Computer-aided Drug Design Applied to Parkinson Targets

• Published in: Current neuropharmacology Vol. 16; no. 6; pp. 865 - 880
• Main Authors: Ishiki, Hamilton M, Filho, Jose Maria Barbosa, da Silva, Marcelo S, Scotti, Marcus T, Scotti, Luciana
• Format: Journal Article
• Language: English
• Published: United Arab Emirates Bentham Science Publishers Ltd 01.01.2018; Benham Science Publishers; Bentham Science Publishers
• Subjects: Acetylcholine receptors; Adenosine receptors; Amine oxidase (flavin-containing); Animals; Antiparkinson Agents - chemistry; Antiparkinson Agents - therapeutic use; Autonomic nervous system; Cognitive ability; Drug Design; Drug development; Etiology; Humans; Mitochondria; Molecular Docking Simulation; Molecular Dynamics Simulation; Movement disorders; Neurodegenerative diseases; Oxidative stress; Parkinson Disease - drug therapy; Parkinson's disease; Sleep; Structure-activity relationships; acetylcholine receptors; and adenosine receptors; Parkinson's disease; QSAR; dopamine agonists; monoamine oxidase
• ISSN: 1570-159X; 1875-6190
• DOI: 10.2174/1570159X15666171128145423

Background: Parkinson’s disease (PD) is a progressive neurodegenerative disorder characterized by debilitating motor deficits, as well as autonomic problems, cognitive declines, changes in affect and sleep disturbances.
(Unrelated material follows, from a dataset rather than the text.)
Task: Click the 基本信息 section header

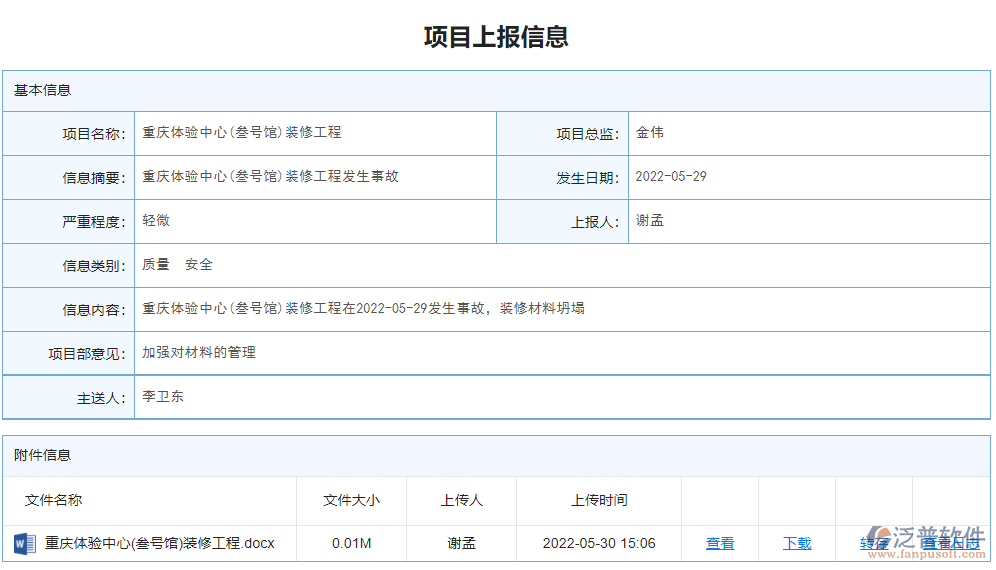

Although the scientific community has performed great efforts in the study of PD, and from the most diverse points of view, the disease remains incurable. The exact mechanism underlying its progression is unclear, but oxidative stress, mitochondrial dysfunction and inflammation are thought to play major roles in the etiology. Objective: Current pharmacological therapies for the treatment of Parkinson’s disease are mostly inadequate, and new therapeutic agents are much needed. Methods: In this review, recent advances in computer-aided drug design for the rational design of new compounds against Parkinson disease; using methods such as Quantitative Structure-Activity Relationships (QSAR), molecular docking, molecular dynamics and pharmacophore modeling are discussed. Results: In this review, four targets were selected: the enzyme monoamine oxidase, dopamine agonists, acetylcholine receptors, and adenosine receptors. Conclusion: Computer aided-drug design enables the creation of theoretical models that can be used in a large database to virtually screen for and identify novel candidate molecules.